Out of 349 members of the National Assembly, 115 voted No. Surprisingly, despite the significance of the Bill, 30 MPs gave the crucial afternoon manual vote a wide berth.

Announcing the division results, House Speaker Moses Wetang’ula indicated that there were no abstentions.

“I now order for the Bill to be read a second time. The matter of the Finance Bill is now over,” the Speaker ruled. “The committee of the whole House... will sit from Tuesday morning.”

Opposition MPs will have a final chance to save Kenyans next week when they consider the Bill, clause by clause at the committee stage. Amendments proposed by President Ruto’s side will be considered in the third reading (committee of the whole House).

During debate, National Assembly Speaker Moses Wetang’ula defended National Treasury Cabinet Secretary Njuguna Ndung’u against claims of perpetrating executive overreach following his letter to the MPs warning of looming budget cuts if the Bill was passed with amendments as proposed by a House committee.

Mr Wetang’ula made the directive after Minority Leader Opiyo Wandayi accused Prof Ndung’u of trying to arm-twist MPs.

The Ugunja MP called on Mr Wetang’ula to find Prof Ndung’u’s letter to Parliament in breach of constitutional provisions on the separation of powers.

However, in his communication to the House, Mr Wetangu’la said the CS’s advisory was a mere reminder to the MPs of their constitutional and statutory obligations.

“I don’t view it as a directive in the manner argued by the Leader of Minority,” said Mr Wetang’ula.

“The House is merely being urged to factor in this increased expenditure when considering the ways and means of financing the approved supply.”

Prof Ndung’u on Wednesday wrote a letter to the National Assembly hinting at downsizing the country’s Sh3.9 trillion budget by Sh200 billion should the Bill be passed with changes.

The CS listed the Teachers Service Commission (TSC), the energy sector and the school feeding programme among areas to be hit with budget cuts.

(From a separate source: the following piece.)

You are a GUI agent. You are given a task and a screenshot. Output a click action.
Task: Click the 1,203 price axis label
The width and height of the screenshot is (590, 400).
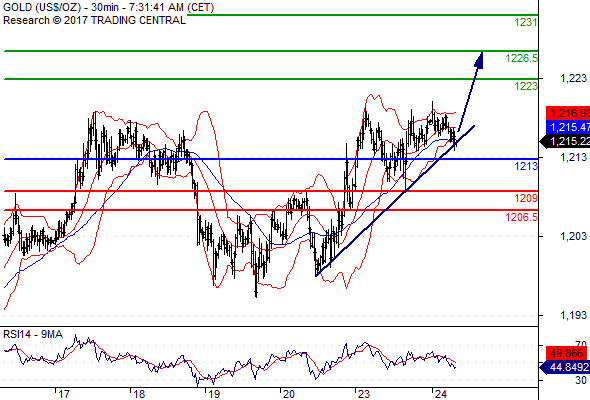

Treasury is also targeting the National Government Constituencies Development Fund and the National Government Affirmative Action Fund, which the MPs control.

The decision, which the MPs have dismissed as unconstitutional, comes after the Finance and National Planning Committee of the National Assembly, which is chaired by Molo MP Kimani Kuria, succumbed to public pressure and dropped punitive taxes outlined in the Finance Bill 2024 in a report to the House.

The Bill is projecting to raise an additional Sh302 billion on top of the projected Sh2.95 billion in ordinary revenue and Appropriation in Aid to finance the 2024-2025 budget.

Budget and Appropriations Committee chair Ndindi Nyoro (Kiharu) urged his colleagues to pass the Bill without amendments in order to avoid Treasury’s budget cuts.

“Those who vote against the Finance Bill should tell Kenyans why they are voting against the provision of electricity, roads and other services in their constituencies,” he said.

The budget cuts target, among others, the Energy Department, which stands to lose Sh21.8 billion, the Teachers Service Commission (Sh18.9 billion) , the State Department for Roads (Sh15.1 billion) and NG-CDF (Sh15 billion).

To support its decision, the National Treasury is invoking Article 211 of the Constitution, which prescribes guidelines on the proposals that may be passed by the House and the limits applicable to the proposals.

“Should the Finance Bill be approved as proposed by the National Treasury, the National Assembly can proceed with the consideration of the Appropriations Bill as published,” said Prof Ndung’u.

However, in the event the MPs pass the Finance Bill with changes, expenditure cuts across the three arms of government — executive, parliament and judiciary — are inevitable “to remain within the provisions of the PFM Act.”